— Given records —
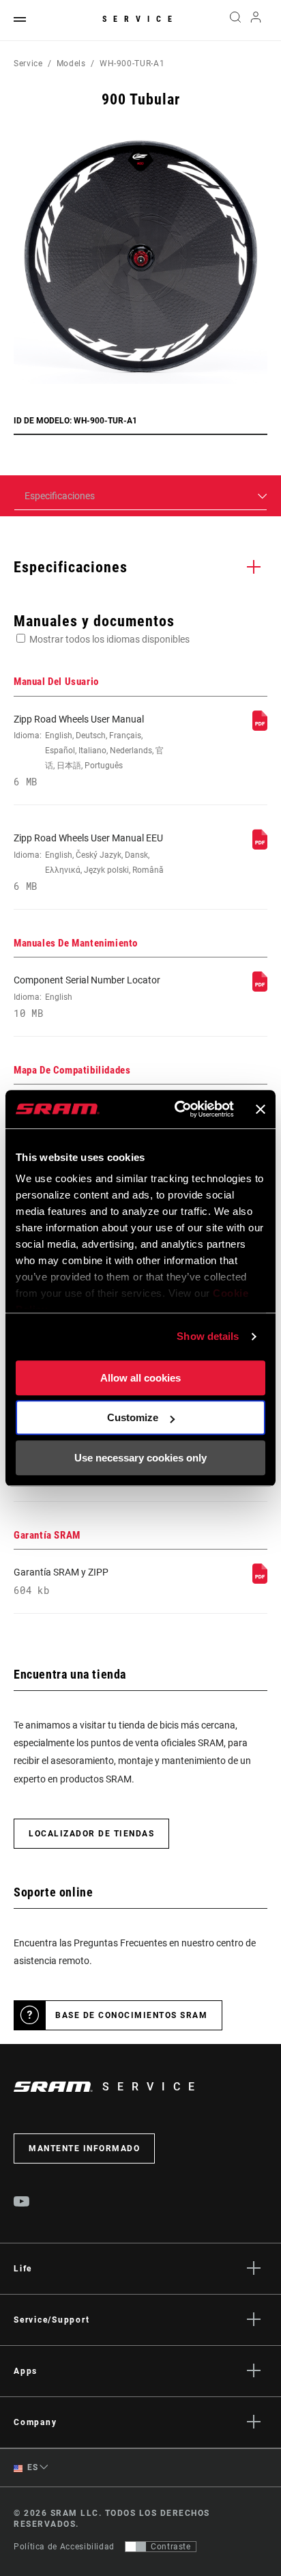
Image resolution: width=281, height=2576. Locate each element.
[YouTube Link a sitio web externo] (22, 2203)
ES (31, 2467)
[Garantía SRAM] (259, 1580)
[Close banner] (260, 1109)
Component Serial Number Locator (87, 996)
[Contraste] (135, 2546)
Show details (208, 1336)
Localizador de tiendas (91, 1833)
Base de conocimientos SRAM (131, 2015)
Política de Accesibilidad (64, 2546)
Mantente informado (84, 2148)
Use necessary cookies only (140, 1458)
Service (140, 19)
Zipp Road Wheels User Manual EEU (89, 861)
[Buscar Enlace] (235, 20)
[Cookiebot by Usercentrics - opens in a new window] (177, 1109)
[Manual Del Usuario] (259, 727)
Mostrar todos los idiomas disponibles (109, 639)
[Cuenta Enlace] (256, 20)
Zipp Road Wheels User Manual (89, 750)
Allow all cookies (140, 1378)
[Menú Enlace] (20, 20)
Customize (132, 1417)
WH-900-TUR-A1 (132, 63)
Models (71, 63)
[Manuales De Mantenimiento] (259, 988)
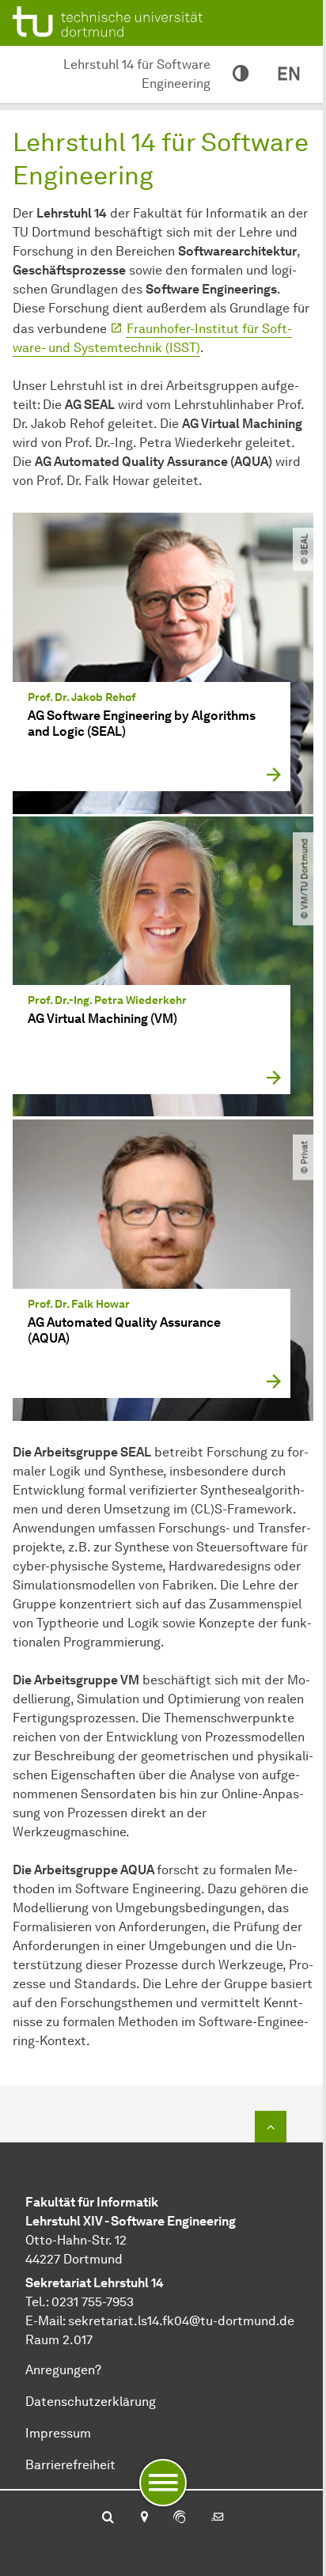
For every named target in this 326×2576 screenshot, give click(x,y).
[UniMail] (218, 2518)
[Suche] (108, 2518)
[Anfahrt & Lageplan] (144, 2518)
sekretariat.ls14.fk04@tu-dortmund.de (181, 2320)
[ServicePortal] (180, 2518)
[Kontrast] (240, 74)
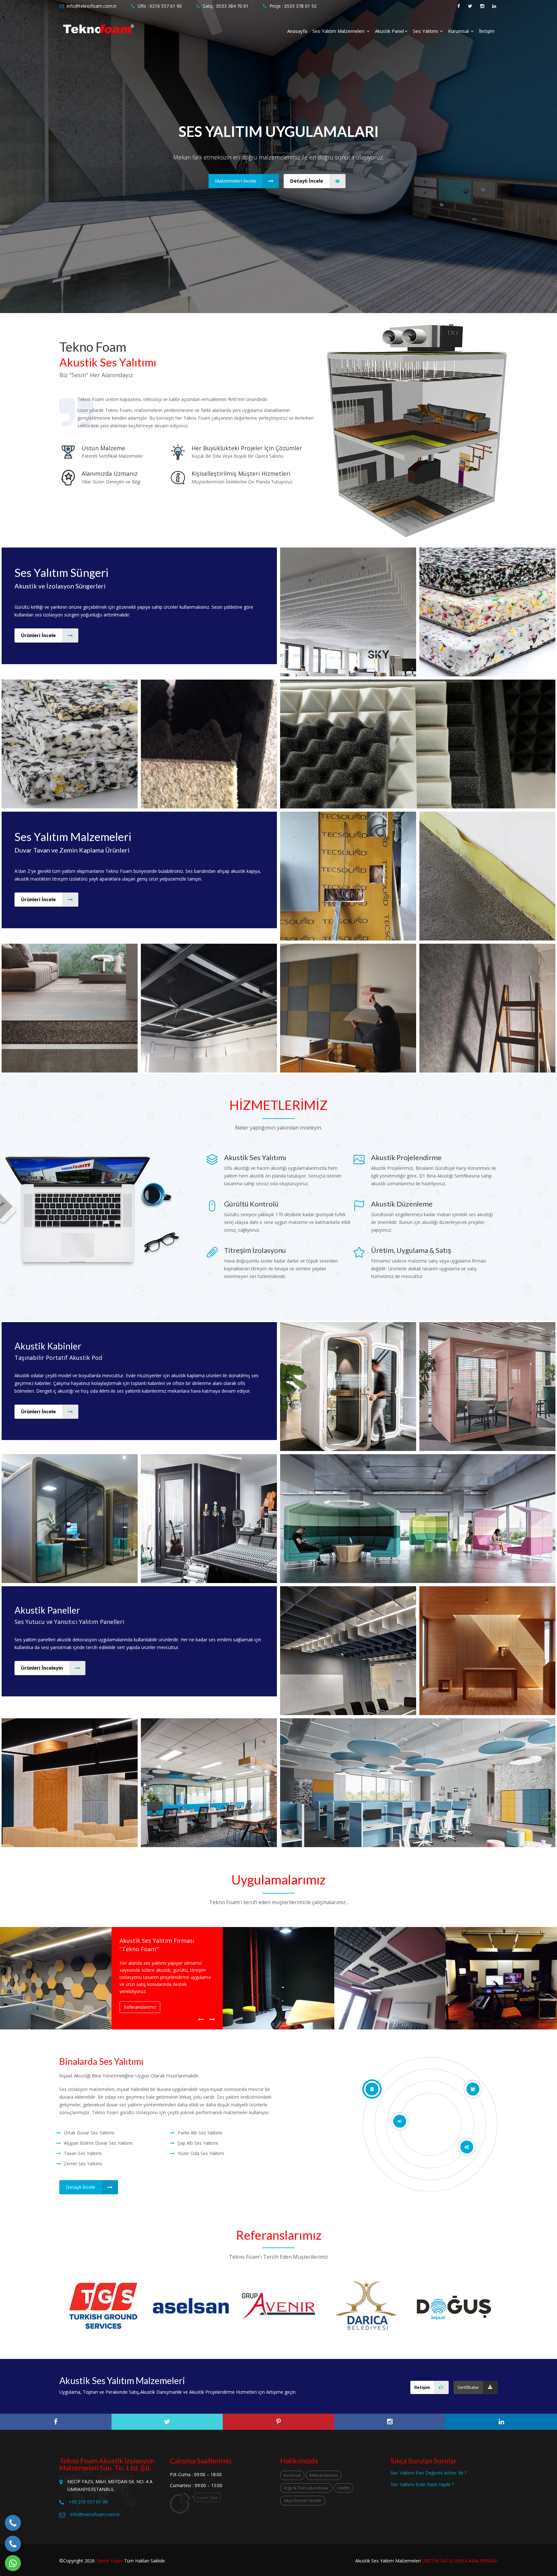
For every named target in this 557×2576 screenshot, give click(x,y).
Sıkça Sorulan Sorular (303, 2500)
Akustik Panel (389, 31)
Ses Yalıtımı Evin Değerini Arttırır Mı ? (428, 2473)
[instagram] (390, 2422)
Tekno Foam (109, 2561)
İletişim (486, 31)
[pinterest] (278, 2422)
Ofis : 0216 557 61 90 (160, 6)
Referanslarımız (323, 2475)
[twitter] (167, 2422)
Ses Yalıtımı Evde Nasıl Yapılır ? (422, 2484)
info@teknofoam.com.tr (92, 6)
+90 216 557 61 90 (88, 2502)
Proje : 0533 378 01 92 (293, 6)
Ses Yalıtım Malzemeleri (339, 31)
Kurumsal (459, 31)
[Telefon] (13, 2523)
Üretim (343, 2488)
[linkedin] (501, 2422)
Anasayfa (297, 31)
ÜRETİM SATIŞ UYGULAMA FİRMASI (460, 2561)
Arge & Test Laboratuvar (306, 2488)
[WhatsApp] (13, 2563)
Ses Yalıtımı (426, 31)
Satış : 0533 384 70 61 (226, 6)
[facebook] (56, 2422)
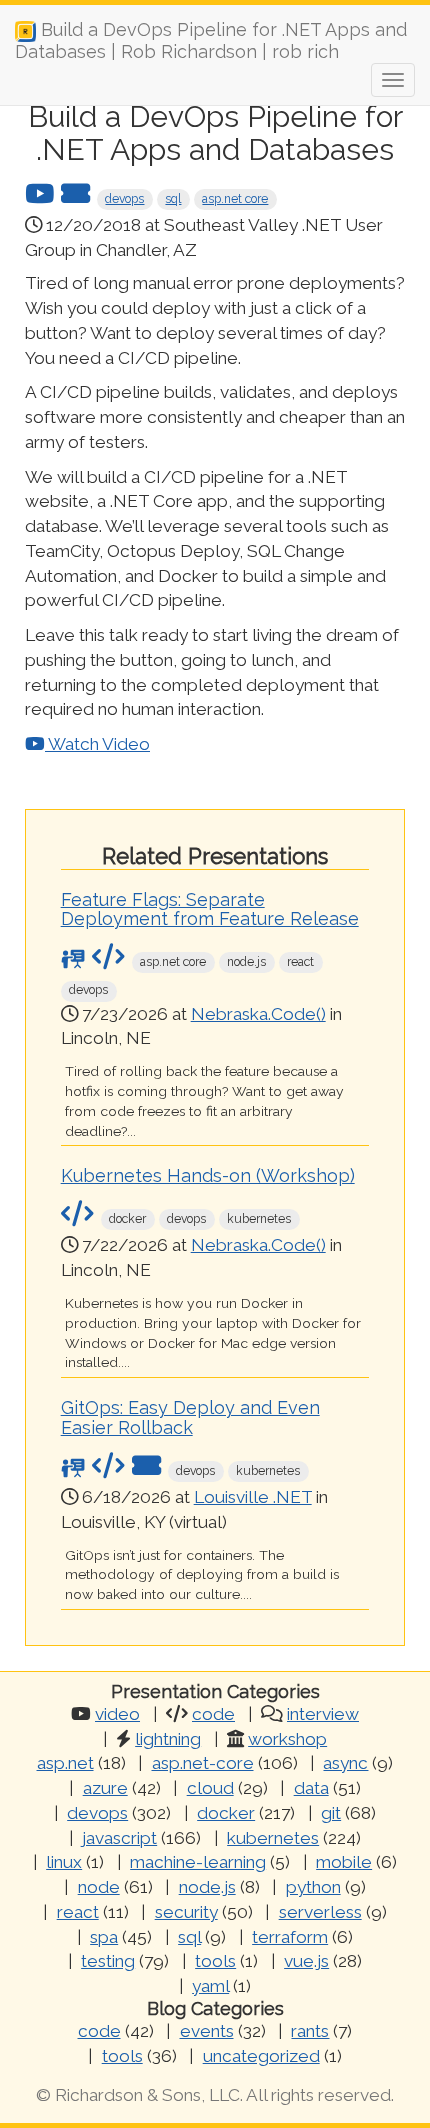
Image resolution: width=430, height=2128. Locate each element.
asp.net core (235, 199)
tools (215, 1961)
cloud (210, 1788)
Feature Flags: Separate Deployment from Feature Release (210, 909)
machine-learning (198, 1862)
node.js (207, 1887)
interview (323, 1714)
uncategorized (261, 2056)
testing (108, 1961)
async (345, 1763)
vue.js (306, 1961)
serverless (320, 1912)
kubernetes (273, 1838)
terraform (290, 1937)
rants (310, 2031)
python (313, 1887)
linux (64, 1862)
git (331, 1813)
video (117, 1714)
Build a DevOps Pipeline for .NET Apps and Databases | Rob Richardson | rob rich (211, 37)
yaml (210, 1986)
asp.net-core (203, 1763)
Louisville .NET (253, 1497)
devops (124, 199)
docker (226, 1813)
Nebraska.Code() (258, 1014)
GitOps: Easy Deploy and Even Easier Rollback (190, 1417)
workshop (287, 1739)
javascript (119, 1838)
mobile (344, 1862)
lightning (168, 1739)
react (78, 1912)
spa (104, 1937)
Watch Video (97, 744)
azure (105, 1788)
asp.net (65, 1763)
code (213, 1714)
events (207, 2031)
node (99, 1887)
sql (173, 199)
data (311, 1788)
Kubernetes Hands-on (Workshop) (208, 1175)
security (186, 1912)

— Exercise details —
From the material above, copy every line where the word "Image" is found.

— Result of this exercise —
Image resolution: width=281, height=2576. Locate each element.
Image resolution: width=430, height=2128. Locate each element.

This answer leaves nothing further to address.